Running Kafka on Kubernetes with Strimzi#
Running Kafka on Kubernetes without an operator is painful. You need StatefulSets, headless Services, init containers for broker ID assignment, and careful handling of storage and networking. Strimzi eliminates most of this by managing the entire Kafka lifecycle through Custom Resource Definitions.
Installing Strimzi#
# Option 1: Helm
helm repo add strimzi https://strimzi.io/charts
helm install strimzi strimzi/strimzi-kafka-operator \
--namespace kafka \
--create-namespace
# Option 2: Direct YAML install
kubectl create namespace kafka
kubectl apply -f https://strimzi.io/install/latest?namespace=kafka -n kafkaVerify the operator is running:
kubectl get pods -n kafka -l name=strimzi-cluster-operatorThe operator watches for Kafka CRDs across the cluster (or in specific namespaces, depending on installation configuration).
Deploying a Kafka Cluster#
The Kafka CRD defines the entire cluster – brokers, ZooKeeper (or KRaft), and Entity Operator:
apiVersion: kafka.strimzi.io/v1beta2
kind: Kafka
metadata:
name: my-cluster
namespace: kafka
spec:
kafka:
version: 3.7.0
replicas: 3
listeners:
- name: plain
port: 9092
type: internal
tls: false
- name: tls
port: 9093
type: internal
tls: true
config:
offsets.topic.replication.factor: 3
transaction.state.log.replication.factor: 3
transaction.state.log.min.isr: 2
default.replication.factor: 3
min.insync.replicas: 2
log.retention.hours: 168
log.segment.bytes: 1073741824
num.partitions: 6
storage:
type: persistent-claim
size: 50Gi
class: gp3
deleteClaim: false
resources:
requests:
memory: 2Gi
cpu: 500m
limits:
memory: 4Gi
cpu: "2"
jvmOptions:
-Xms: 1g
-Xmx: 2g
zookeeper:
replicas: 3
storage:
type: persistent-claim
size: 10Gi
class: gp3
deleteClaim: false
resources:
requests:
memory: 512Mi
cpu: 250m
entityOperator:
topicOperator: {}
userOperator: {}Apply it and wait:
kubectl apply -f kafka-cluster.yaml
kubectl wait kafka/my-cluster --for=condition=Ready --timeout=300s -n kafkaStrimzi creates StatefulSets for Kafka brokers (my-cluster-kafka-0/1/2) and ZooKeeper nodes (my-cluster-zookeeper-0/1/2), along with Services, ConfigMaps, and Secrets for inter-broker communication.
For Kafka 3.7+ you can use KRaft mode instead of ZooKeeper by adding the annotation strimzi.io/kraft: enabled and replacing the zookeeper section with a nodePool configuration. KRaft removes the ZooKeeper dependency entirely.

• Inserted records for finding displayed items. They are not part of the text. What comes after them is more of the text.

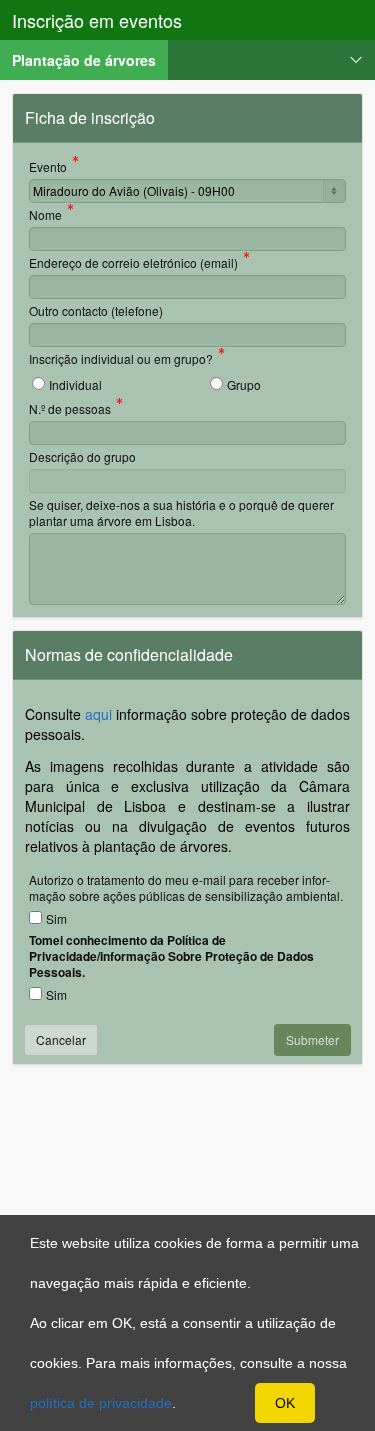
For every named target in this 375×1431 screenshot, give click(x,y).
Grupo (244, 384)
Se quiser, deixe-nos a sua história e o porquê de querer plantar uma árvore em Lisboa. (181, 512)
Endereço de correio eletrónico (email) (133, 264)
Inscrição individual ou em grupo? (121, 360)
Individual (75, 384)
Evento (48, 168)
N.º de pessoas (70, 410)
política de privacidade (101, 1403)
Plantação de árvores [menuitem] (90, 59)
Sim (56, 918)
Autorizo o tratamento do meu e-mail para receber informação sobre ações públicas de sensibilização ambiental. (186, 887)
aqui (98, 714)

Storage: Persistent Volumes and JBOD#
Single volume (shown above) works for most deployments. For high-throughput workloads, JBOD (Just a Bunch Of Disks) spreads partitions across multiple volumes:
storage:
type: jbod
volumes:
- id: 0
type: persistent-claim
size: 100Gi
class: gp3
deleteClaim: false
- id: 1
type: persistent-claim
size: 100Gi
class: gp3
deleteClaim: falseEach broker gets two PVCs. Kafka distributes log segments across the volumes. This doubles throughput by parallelizing disk I/O.
Set deleteClaim: false in production. When set to true, deleting the Kafka resource deletes all PVCs and your data with them.
Listener Configuration#
Listeners control how clients connect to Kafka. Strimzi supports several listener types for external access:
listeners:
# Internal cluster access
- name: plain
port: 9092
type: internal
tls: false
# External via NodePort
- name: external
port: 9094
type: nodeport
tls: true
authentication:
type: tls
# External via LoadBalancer (one per broker)
- name: extlb
port: 9095
type: loadbalancer
tls: true
# External via Ingress (requires nginx ingress controller)
- name: extingress
port: 9096
type: ingress
tls: true
configuration:
bootstrap:
host: kafka-bootstrap.example.com
brokers:
- broker: 0
host: kafka-0.example.com
- broker: 1
host: kafka-1.example.com
- broker: 2
host: kafka-2.example.comInternal clients connect to my-cluster-kafka-bootstrap.kafka.svc:9092. NodePort is free but exposes high-numbered ports; LoadBalancer gives clean endpoints but creates one LB per broker.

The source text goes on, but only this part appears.